Saved data entries:
-- Opening Marker --
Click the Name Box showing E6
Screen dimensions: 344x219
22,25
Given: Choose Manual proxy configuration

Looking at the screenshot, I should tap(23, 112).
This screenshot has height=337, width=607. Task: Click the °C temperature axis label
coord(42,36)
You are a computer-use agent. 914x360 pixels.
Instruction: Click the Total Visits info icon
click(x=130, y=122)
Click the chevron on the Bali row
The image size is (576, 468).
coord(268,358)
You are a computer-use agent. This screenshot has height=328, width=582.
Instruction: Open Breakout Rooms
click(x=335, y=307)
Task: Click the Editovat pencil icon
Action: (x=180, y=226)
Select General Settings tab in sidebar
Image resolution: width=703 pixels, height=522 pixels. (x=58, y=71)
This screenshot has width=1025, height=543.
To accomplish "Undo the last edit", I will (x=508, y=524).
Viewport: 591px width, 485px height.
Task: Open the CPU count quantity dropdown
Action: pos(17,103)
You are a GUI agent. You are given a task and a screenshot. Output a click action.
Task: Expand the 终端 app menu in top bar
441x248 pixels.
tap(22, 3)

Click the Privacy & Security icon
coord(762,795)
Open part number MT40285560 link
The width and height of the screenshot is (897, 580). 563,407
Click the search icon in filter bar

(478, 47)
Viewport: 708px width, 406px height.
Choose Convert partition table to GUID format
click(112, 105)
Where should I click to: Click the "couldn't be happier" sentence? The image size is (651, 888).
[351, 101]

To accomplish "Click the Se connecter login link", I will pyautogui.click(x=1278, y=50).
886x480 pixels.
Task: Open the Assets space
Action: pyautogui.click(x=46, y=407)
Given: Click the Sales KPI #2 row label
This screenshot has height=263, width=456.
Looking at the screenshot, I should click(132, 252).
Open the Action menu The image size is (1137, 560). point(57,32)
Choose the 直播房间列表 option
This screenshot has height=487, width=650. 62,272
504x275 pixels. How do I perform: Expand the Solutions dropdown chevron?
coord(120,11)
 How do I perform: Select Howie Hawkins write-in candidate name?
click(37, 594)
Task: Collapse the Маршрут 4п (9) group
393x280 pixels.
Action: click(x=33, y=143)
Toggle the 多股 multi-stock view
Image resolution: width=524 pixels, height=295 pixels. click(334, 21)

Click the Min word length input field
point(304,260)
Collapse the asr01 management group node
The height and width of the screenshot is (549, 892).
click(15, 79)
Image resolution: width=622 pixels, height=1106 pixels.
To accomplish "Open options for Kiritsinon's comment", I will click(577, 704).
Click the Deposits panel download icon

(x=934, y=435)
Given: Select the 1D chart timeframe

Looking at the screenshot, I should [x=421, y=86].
-- Closing Marker --
- _Task objective_: Show every line above in which the word "computer" occurs.

- _Completed exercise_:
You are a computer-use agent. 914x360 pixels.
You are a computer-use agent. This screenshot has height=328, width=582.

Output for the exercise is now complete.